» INSTRUCTIONS TO FOLLOW:
In the passage about young entrepreneurs and climate change at COP24, what share of Africa's private sector do small and medium-sized enterprises make up?

» PASSAGE TO READ:
***
Prof Mwauia Shadda, Chair, Sudanese Environment Conservation Society

With only one day remaining of the UN Climate summit COP24 in Poland, countries are still negotiating how the Paris Agreement should be implemented, and developing a detailed rulebook that will limit the rise in the global temperature to below 2 degrees, and thus avoid catastrophe.

The African Development Bank has hosted a number of events during this UN climate conference as a way to highlight the initiatives that work on climate change in Africa. Many of the Bank's initiatives show the importance of more collaboration and linkages between the private sector and communities in respect of climate change adaptation and mitigation projects. It has also highlighted the importance of youth involvement in these initiatives.

In an event hosted on 13 December, a selection of young entrepreneurs and environmental activists were invited from several different countries, including Sudan, the Seychelles and Canada. They were joined by a government representative from the Cote d'Ivoire and a business expert from Morocco to discuss the opportunities and challenges of climate resilient entrepreneurship in tackling climate change.

Africa has the most positive attitudes towards entrepreneurship compared to the rest of the world. 7 out 10 young workers in Africa are self-employed. Small and medium-sized enterprises (SMEs) are of great importance to the growing challenge of climate change, and are also a powerful way of addressing underemployment and unemployment. But as policies and programmes continue to emphasise entrepreneurship to encourage Africa's youth to become job creators instead of job seekers, it is also important that SMEs can contribute to reducing climate change impacts, since SMEs constitute 95% of Africa's private sector, the main energy user and greenhouse gas producer.

In order for young people to succeed at running their own enterprises, they need to be provided with an enabling environment. "We have noticed that the mistakes of the past were mainly about inadequate training. You can always have a good idea but you need training to turn that idea into reality." noted Said Chakri, a supervisor and trainer at the Proponents Project in Morocco.
***
» RECORD LIST:

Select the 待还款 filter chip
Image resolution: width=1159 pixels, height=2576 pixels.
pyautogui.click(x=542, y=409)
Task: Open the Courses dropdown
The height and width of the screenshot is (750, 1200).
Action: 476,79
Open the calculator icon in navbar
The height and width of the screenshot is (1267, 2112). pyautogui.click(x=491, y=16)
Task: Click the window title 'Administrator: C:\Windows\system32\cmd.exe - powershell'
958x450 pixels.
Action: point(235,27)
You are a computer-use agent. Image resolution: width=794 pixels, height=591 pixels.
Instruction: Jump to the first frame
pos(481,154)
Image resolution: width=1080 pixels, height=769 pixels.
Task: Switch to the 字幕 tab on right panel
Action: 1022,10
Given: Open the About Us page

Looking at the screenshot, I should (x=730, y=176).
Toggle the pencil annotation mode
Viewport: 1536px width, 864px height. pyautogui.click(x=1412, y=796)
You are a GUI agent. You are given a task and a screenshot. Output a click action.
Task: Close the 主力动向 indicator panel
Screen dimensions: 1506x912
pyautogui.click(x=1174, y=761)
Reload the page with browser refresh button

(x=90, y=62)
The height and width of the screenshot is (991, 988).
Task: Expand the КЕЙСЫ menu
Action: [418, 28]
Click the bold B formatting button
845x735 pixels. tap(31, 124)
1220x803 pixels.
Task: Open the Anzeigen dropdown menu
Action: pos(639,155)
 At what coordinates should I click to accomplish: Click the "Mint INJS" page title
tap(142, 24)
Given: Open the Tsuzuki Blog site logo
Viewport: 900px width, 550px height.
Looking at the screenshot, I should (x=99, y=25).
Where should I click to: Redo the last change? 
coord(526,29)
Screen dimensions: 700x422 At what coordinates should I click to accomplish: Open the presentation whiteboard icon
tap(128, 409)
***
» RESPONSE TO THIS EXERCISE:
95%